The Diesel Engine – A Condensed History

Before we look into the origins of the diesel engine, let’s look at the difference between a gas engine and a diesel engine. Besides the obvious differences, like the different chemical composition gas and diesel fuel burn differently Diesel Engine overhauling in a vehicle.

Since a regular gasoline engine has a lower compression than a diesel motor, air and fuel are combined in the compression chamber and a spark is used to ignite the mixture and cause the pistons to move.
With the diesel motor, it has a much higher compression than a regular gas engine and utilizes this compression to cause the diesel to ignite, so there are no spark plugs to worry about.

When air and gases are compressed it causes heat and when the diesel fuel is injected into this compressed air chamber it causes the motor to turn over and run.
While diesel motors work far better than gasoline engines, recently they tended to produce much more toxins in our atmosphere. With the recent popularity of bio diesel fuel as an alternate fuel source, diesel engines have started burning much cleaner than before.

Bio diesel can be produced rather quickly, is relatively easy to make, and can be used with renewable sources such as used cooking oil.

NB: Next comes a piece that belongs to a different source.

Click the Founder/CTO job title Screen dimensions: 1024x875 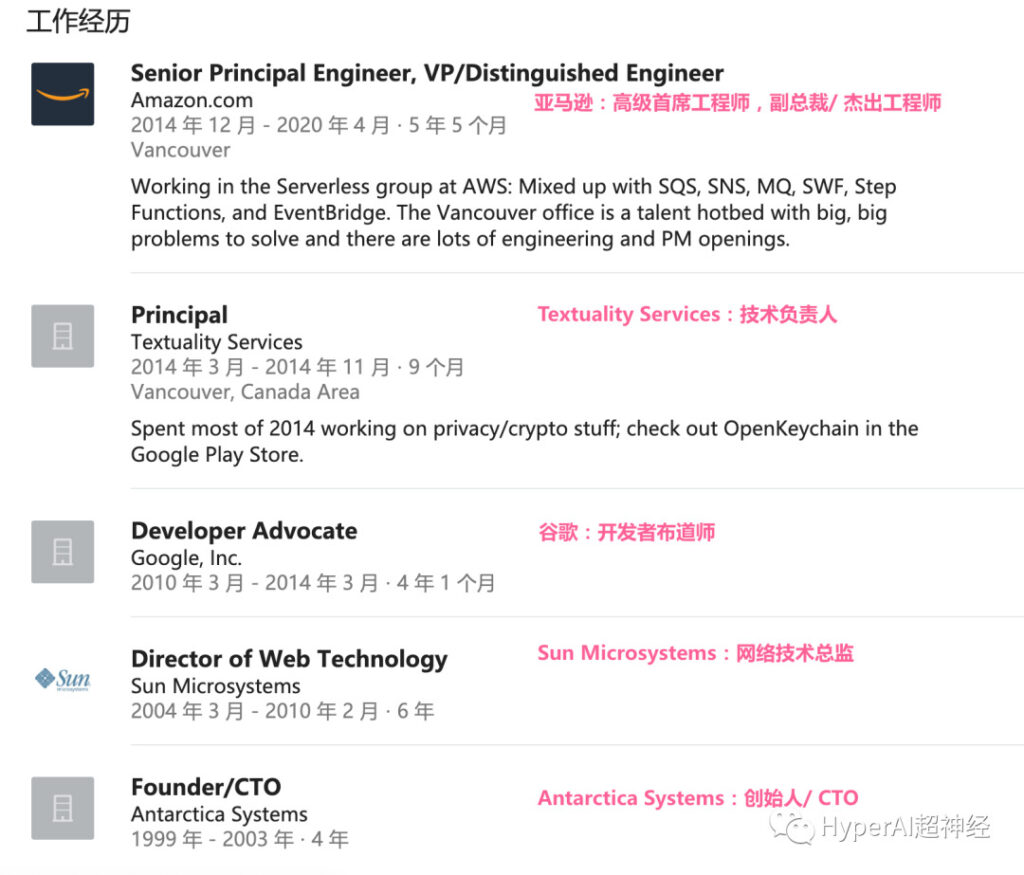point(206,787)
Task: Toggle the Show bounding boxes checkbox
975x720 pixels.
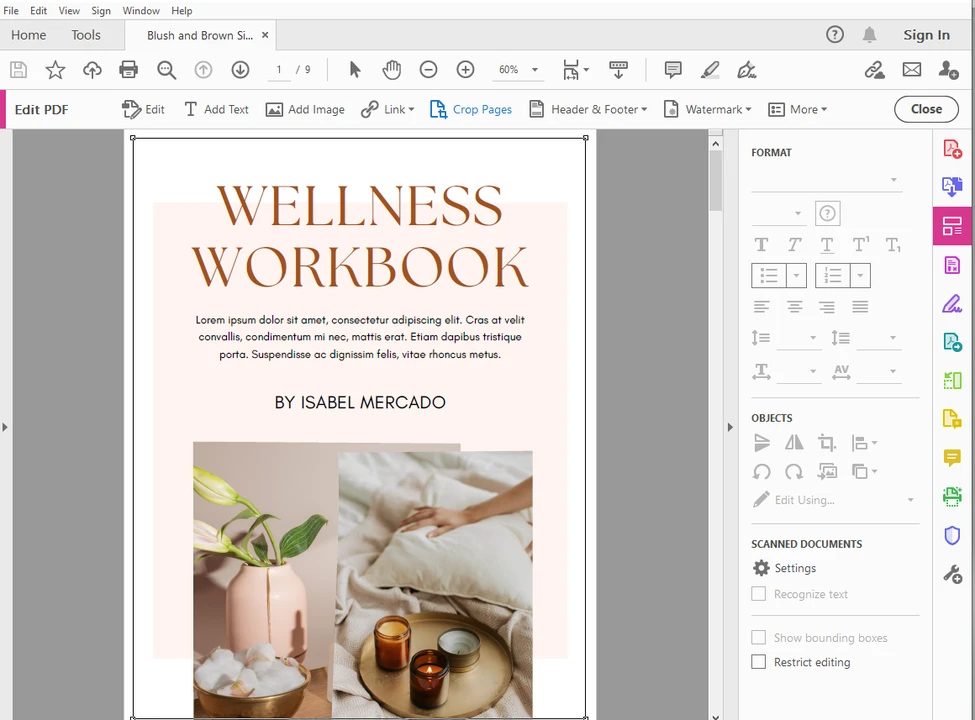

The first diesel engines were established around the middle 1800’s by Rudolf Diesel, with the help of a Frenchman named Sadi Carnot. Rudolf was interested in Carnot’s idea of using compressed air as a way to ignite fuel. Because this ignition was caused by heat compression instead of regular ignition, there was no need for an ignition source.

However, at this time petroleum products were not widely available, Diesel incorporated the use of peanut oil. Peanut farmers were common in those days, so Rudolf was able to obtain a plentiful supply of fuel from rancid peanuts. It had to be processed into fuel, and this is where bio diesel fuel technology was born.

The problem was back then no one had a concept of how dangerous compression motors could be. Such temperatures and pressure were unheard of then, they didn’t even know if it would work and the prototype built in 1893 blew up. Only when a better model was made in 1896, much sturdier than its predecessor, did officials finally understand its many applications.

Even then, it was difficult to convince people it was economical for them, with all the expensive components and fuel sources. There were also some patent problems, which delayed production.
From those simple beginnings we see diesel motors in many common vehicles of today. Diesel engines run our public and private mass transit systems and is a common source of transportation of goods and services.

Because diesel engines are such powerful workhorses, we use diesel equipment in construction, mining, as well as many other industrial applications. Private owners are seeing the better fuel efficiency with diesel vehicles and more and more are in private driveways and garages.

Although bio diesel in the early years was an expensive process, these days it has been refined to the point that it can be made with the basics of tools and materials in many home garages. It is being widely recognized as a great way to cut down on greenhouse gases and improve our environment.